I discovered the significance of being an educator during college and medical school - inspired by my professors, faculty mentors, clerkship directors, and attendings in clinics and on the wards. I was first influenced by my undergraduate organic chemistry teacher, who is one of the most remarkable teachers that I have had the privilege to learn from. Dr. Nolta had the ability to break down complex information in a way that was clear and concise for the masses, with several hundreds of students taking introductory organic chemistry at the University of Michigan. Yet, she was also approachable, fun, and friendly. Office hours were a delight, and she made herself available to students whenever needed. I often think of her and wonder how I can pull from her many assets as an exemplary teacher and apply them to teaching medicine. I want to recreate the feeling I had as her student for my students. With both Dr. Nolta and the many outstanding attendings I have worked with as my guide, I aspire to be both nurturing and challenging, both friend and role model, with the overall objective of teaching trainees how to learn medicine.
I want learners to feel supported and cared about so that the learning environment is collegial and allows them to freely develop. I set the tone of our interactions by being friendly and getting to know the learner. This allows me to individualize the learning process as much as possible. I also set clear expectations from the start, so that they know what to expect and are not left guessing as to what success looks like.

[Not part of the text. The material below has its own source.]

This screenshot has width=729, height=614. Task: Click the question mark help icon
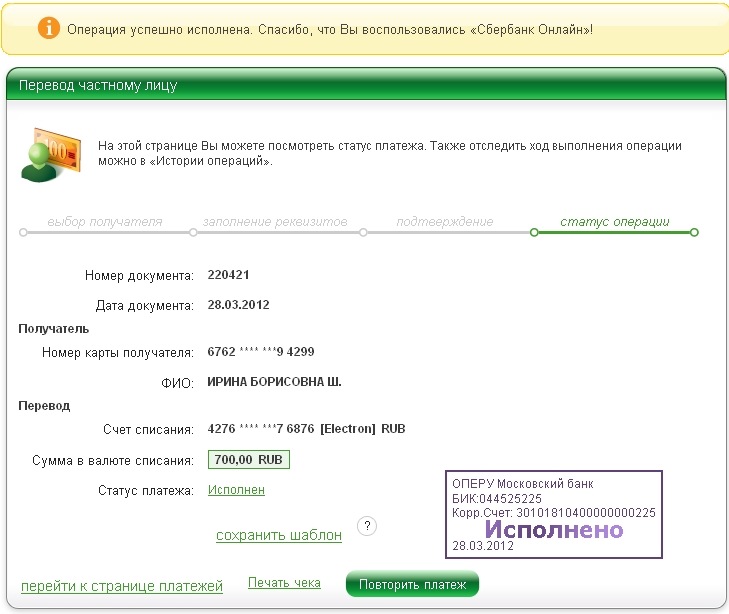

My favorite thing about teaching students and residents is guiding them to a new level of understanding. To accomplish this, I like to first assess if the learner has identified a learning objective or goal. In addition, when a clinical questions arises, I can probe them to gauge their level of understanding. In both scenarios, I am able to identify an area of knowledge gap and I can teach more specifically to what my learner needs.
One of my overarching objectives is to guide the learner through the decision making process. I accomplish this through both direct probing and modeling. If I do not have the knowledge to answer a question, I like to model the actions for students to take. I work together with the trainee to find the answer or solve the problem. I also like to ask students to do independent learning to search for an answer on their own, and then come back to the group with what they have learned. I try to limit the amount of directly transmitted information, but recognize it’s utility for quick teaching points in the clinic setting. I think it is important to teach both specific situational knowledge as well as generalizations that can be applied to multiple patients or situations.
I hope that over time I am able to give my trainees the same feeling that I had about Dr. Nolta as a young impressionable undergraduate. My goal for the future is to take on more of a coaching role, offering more challenges to my learners, while remaining supportive. I plan to work on this over time as I myself hone both my medical knowledge and teaching skills.